Restart kernel to allow installs to take effect:

In [None]:
from IPython.core.display import HTML
HTML("<script>Jupyter.notebook.kernel.restart()</script>")

In [None]:
# TensorFlow and tf.keras
import tensorflow as tf
from tensorflow import keras

# Helper libraries
import os
import subprocess

# Data exploration
import numpy as np
import matplotlib.pyplot as plt
import pandas as pd

First we will download the dataset and split it into train and test images.

In [None]:
fashion_mnist = keras.datasets.fashion_mnist

(train_images, train_labels), (test_images, test_labels) = fashion_mnist.load_data()

Each image is mapped to a single label. Since the *class names* are not included with the dataset, store them here to use later when plotting the images:

In [None]:
class_names = ['T-shirt/top', 'Trouser', 'Pullover', 'Dress', 'Coat',
               'Sandal', 'Shirt', 'Sneaker', 'Bag', 'Ankle boot']
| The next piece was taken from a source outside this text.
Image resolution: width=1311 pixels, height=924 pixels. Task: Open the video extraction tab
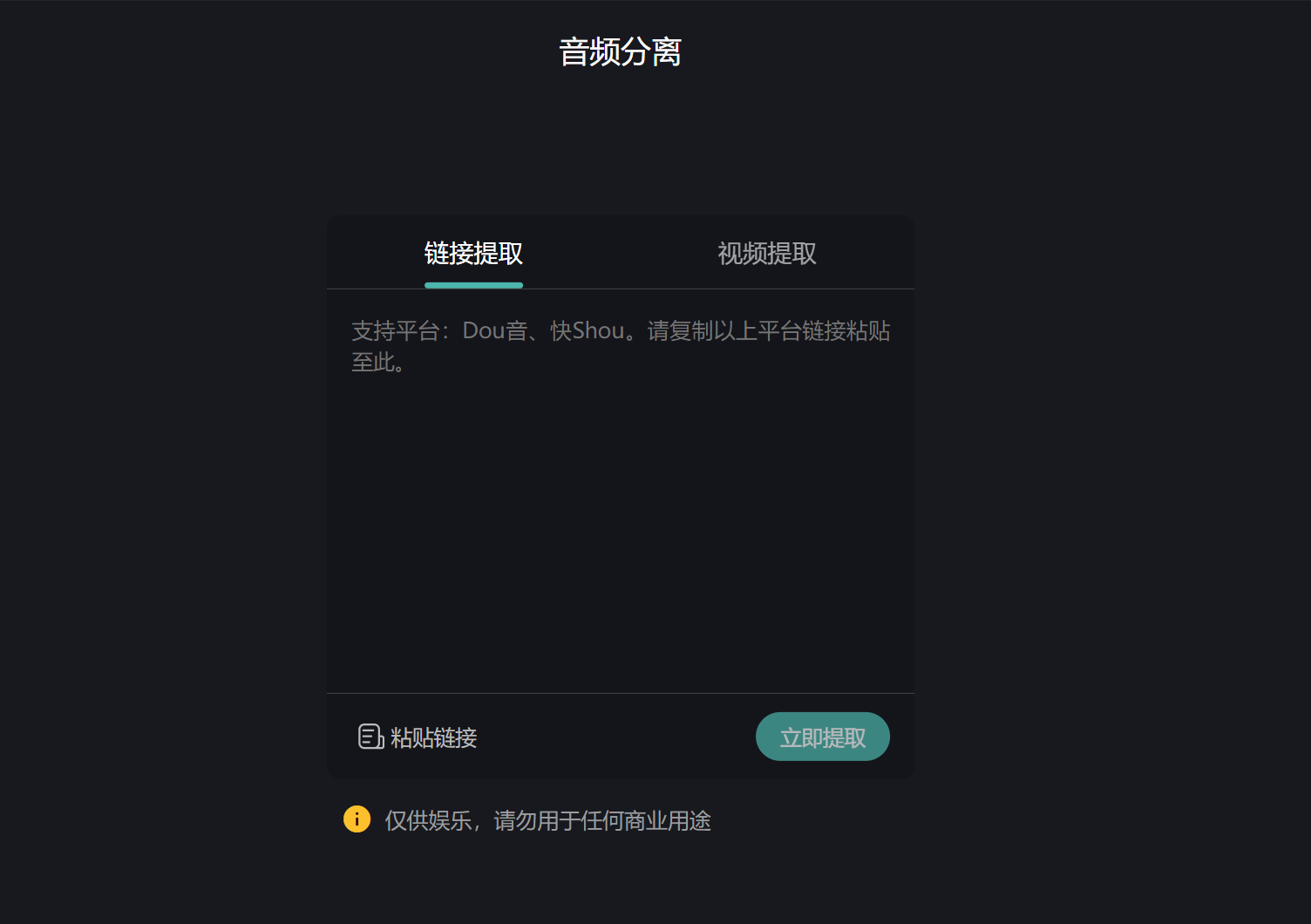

Let's look at the format of each dataset split. The training set contains 60,000 images and the test set contains 10,000 images which are each 28x28 pixels.

---



In [None]:
print(f'Number of training images: {train_images.shape[0]}\n')
print(f'Number of test images: {test_images.shape[0]}\n')

print(f'Image size: {train_images.shape[1:]}')


There are logically 60,000 training labels and 10,000 test labels.

In [None]:
print(f'Number of labels: {len(train_labels)}\n')
print(f'Number of test labels: {len(test_labels)}')

Each label is an integer between 0 and 9 corresponding to the 10 class names.

In [None]:
unique_train_labels = np.unique(train_labels)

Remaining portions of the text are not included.